A red light comes on my inverter when I plug in the device I want to power and my device does not work. Why?
The red light indicates that the inverter has shutdown because of one of the following reasons:
Low battery voltage - the inverter will automatically shutdown to prevent the car's battery from discharging all the way. A low-voltage alert can also happen in car's where the wiring to the cigarette lighter socket is too thin. This will cause the voltage from the battery to drop too much by the time it reaches the inverter.
High battery voltage - the inverter will automatically shut down if the battery voltage is too high to protect its internal components.
Overloading the inverter - try powering a device that requires less power. If the inverter is being overloaded, you will need to purchase a higher-power inverter.
Why won't your inverter power my small electronic device or appliance?
Check the required input wattage for the electronic device or appliance. The continuous wattage rating of the inverter will need to be the same or greater than the rating of the product you are trying to power.
PowerLine inverters are designed to power 120 volt products only. Sometimes the input rating of a product is listed as volts and amps instead of watts. To convert a rating like this to watts, simply multiply the volts times the amps. For example:
Input Voltage: 120 VAC
Input Current: 0.8 Amps (or 800 milliamps)
Multipy 120 X 0.8 = 96 Watts
In this case you would need to use an inverter rated at 96 watts continuous or greater. Many electronic devices and appliances need more power to start up than they need to run continuously. Sometimes this can cause the inverter to shut down when the device is initially turned on. If this is happening, try plugging the device into the inverter first, and then turn the inverter on (either via its switch or by plugging it into the cigarette lighter socket).
What inverter should I use with my laptop computer?
This depends on the rating of the computer's power supply and the way in which the laptop is used.
Usually, a 75 watt inverter is adequate. Even though many laptop power supplies are rated higher in wattage than 75 watts, few of them actually ever draw more power than 75 watts.
Newer laptops however, are being designed as desktop replacements, and as such, require more and more power. Consider using a 140 watt or 200 watt inverter for these newer larger laptops.

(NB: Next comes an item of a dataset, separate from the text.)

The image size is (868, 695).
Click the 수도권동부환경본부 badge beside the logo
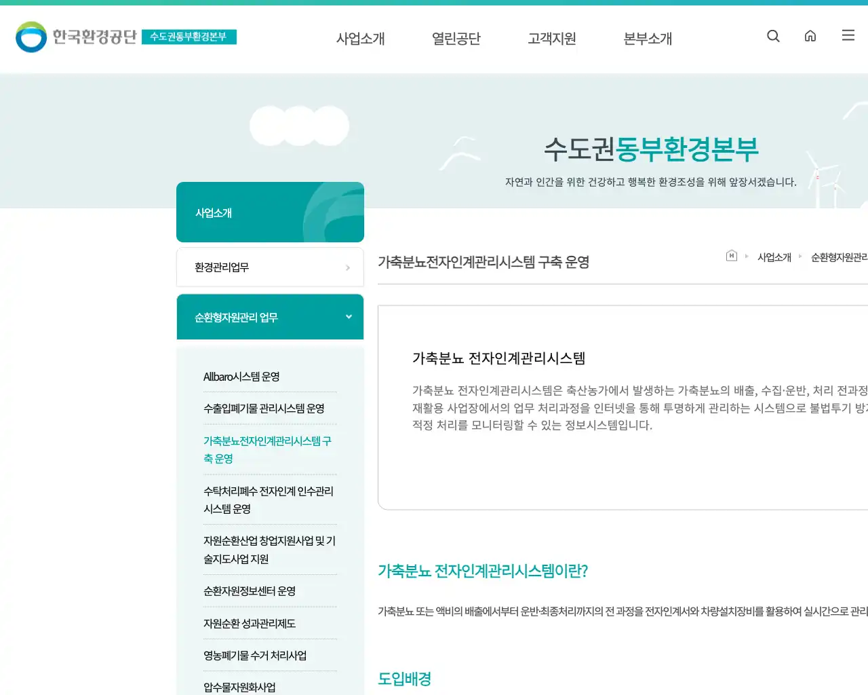tap(189, 37)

How much current does my PowerLine inverter draw from my cigarette lighter socket if it isn't being used to power anything?
All PowerLine inverters use less than 100 milliamps of current if they are not being used to power a device. While this amount of current draw will not significantly drain a car battery, we recommend that our PowerLine inverters be unplugged when not in use.
I am using a combination TV and VCR with your inverter. The TV works OK but the VCR runs very slow. What can I do?
Most inverters put out a voltage which has a "modified" sine-wave instead of a "true" sine-wave like would come out of a wall outlet. Because of this, some devices which contain motors, particularily television/VCR combos, will not function properly. The only way around this is to purchase a much more expensive "true sine-wave" inverter.
I measured the output of my inverter and it is much lower than 120 volts. Is there something wrong with it?
First, the voltage produced by the inverter is potentially dangerous and we do not recommend or encourage consumers to put voltage meter probes in the outlet. Our inverters, as well as all other low-cost inverters, put out a "modified" sine-wave output voltage, not a "true" sine-wave like the one coming from a wall outlet. Because of this, the voltage on the inverters can only be measured with a "true RMS" volt meter. This type of meter is not something that a typical consumer would have access to.